I ran a playtest one-shot yesterday with three combat encounters for four level 3 PCs.

The PCs: human fighter (focusing on dual-wielding), human rogue, gnome bard, and goblin alchemist.

The encounters: 2 Crocodiles (level 2, low threat), 1 kobold scout and 4 kobold warriors (levels 1 and 0, high threat), 1 young black dragon (level 7, extreme threat).

The fight with the crocodiles took place in difficult terrain (human waist-high water, so greater difficult terrain for the gnome and goblin) and it started off with the rogue falling into the water due to failing a check to maintain grip on a pulley he was using to improvise a zipline across the swamp (I set it to DC 10, he got 8). The fall was short enough it did no damage (25 feet into water). The crocodiles succeeded at their stealth initiative rolls so they were able to use ambush. The rogue nearly dropped to 0 HP even with the crocodiles fighting each other over him. No one else was injured and the crocodiles were dispatched within 2 rounds. Considering the circumstances, it seems to be within parameters of a low-threat encounter (especially since I apparently gave them their jaws' grab for free by mistake).

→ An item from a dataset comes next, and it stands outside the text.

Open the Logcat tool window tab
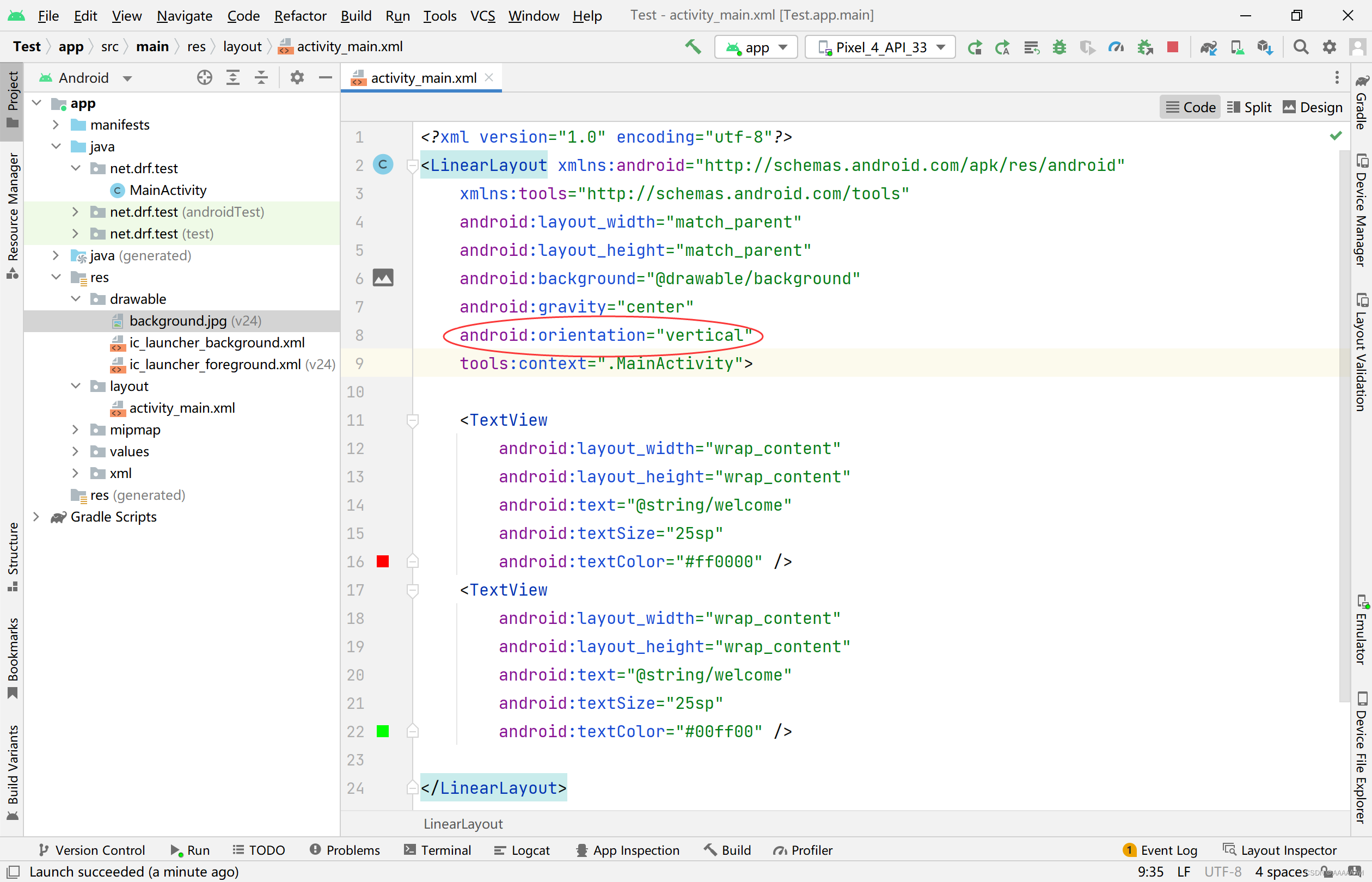 (522, 850)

The fight with the kobolds was a different story though. The kobold warriors were basically unable to do anything with their +0 to hit bonuses. Even if they did, their damage wasn't going to make a dent in the PCs' health at all. I have no idea how this was supposed to be a high-threat encounter. The terrain here was pretty neutral. They were dispatched within 2 rounds as well.

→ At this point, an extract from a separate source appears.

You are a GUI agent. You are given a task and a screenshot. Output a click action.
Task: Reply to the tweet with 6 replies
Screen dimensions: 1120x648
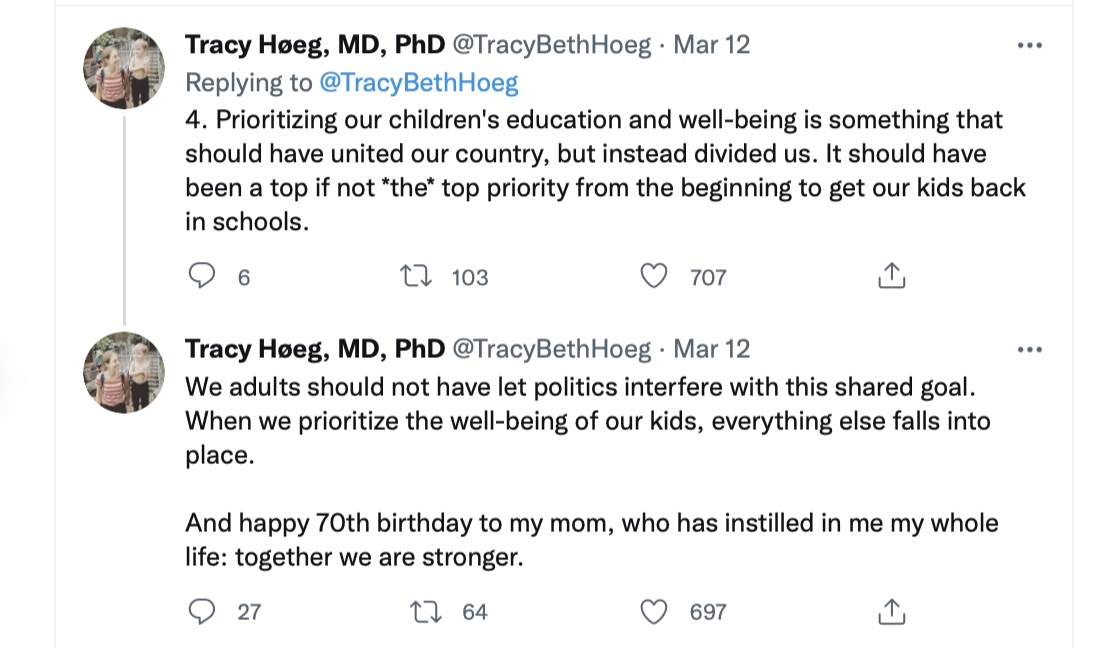coord(203,276)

The fight with the dragon was over within one round: the dragon knocked out the fighter with its acid breath weapon (critical failure) and the rogue with one jaw attack (the rogue being the most injured, though he had been healed); the gnome and goblin fled. I have no idea how any party of level 3s is supposed to take on a level 7 creature even when fully rested -- the numbers are just too high.


Tiene wrote:

The fight with the kobolds was a different story though. The kobold warriors were basically unable to do anything with their +0 to hit bonuses. Even if they did, their damage wasn't going to make a dent in the PCs' health at all. I have no idea how this was supposed to be a high-threat encounter. The terrain here was pretty neutral. They were dispatched within 2 rounds as well.

Addendum here: I just found out that level 0 creatures count as level -1 for encounter building purposes. (They're not called "level -1" but in essence, that's how you build it.)


Tiene wrote:
Tiene wrote:

The fight with the kobolds was a different story though. The kobold warriors were basically unable to do anything with their +0 to hit bonuses. Even if they did, their damage wasn't going to make a dent in the PCs' health at all. I have no idea how this was supposed to be a high-threat encounter. The terrain here was pretty neutral. They were dispatched within 2 rounds as well.

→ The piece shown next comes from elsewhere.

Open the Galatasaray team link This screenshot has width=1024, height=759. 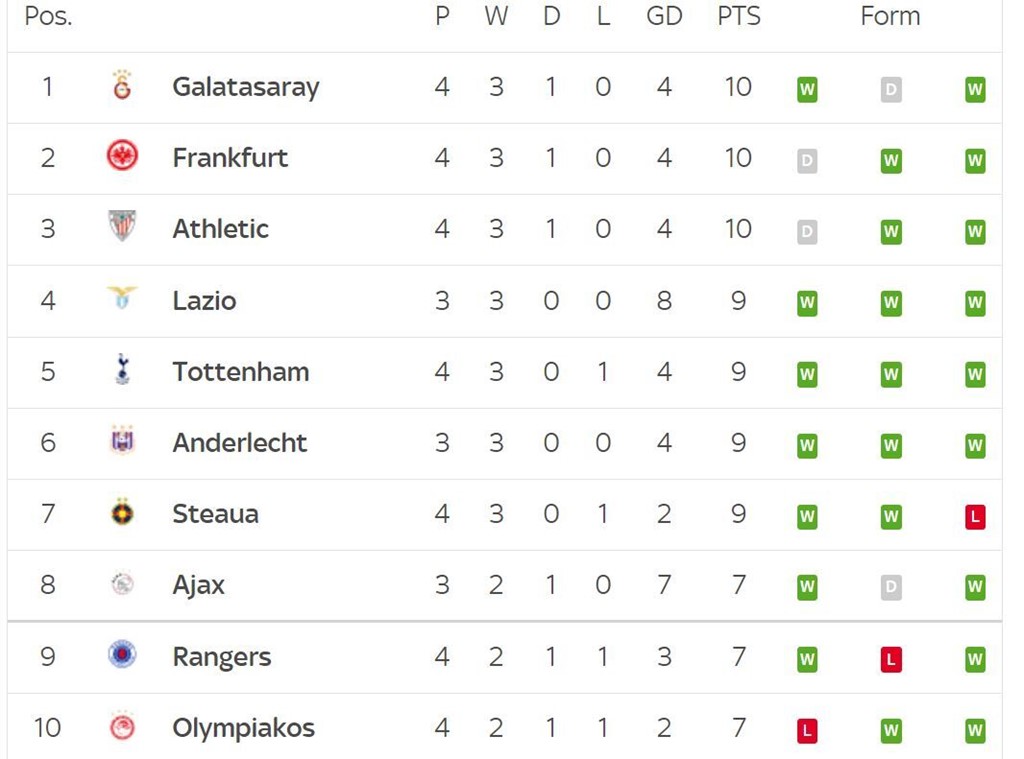tap(246, 87)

Addendum here: I just found out that level 0 creatures count as level -1 for encounter building purposes. (They're not called "level -1" but in essence, that's how you build it.)

Yeah, that's definitely a thing to remember that is obviously not immediately intuitive, but still works functionally. And I imagine the Kobold Warriors are supposed to have a +5-6 on their attacks, similar to the Goblin Warriors (also level 0). There's a lot of editing issues across the initial playtest documents.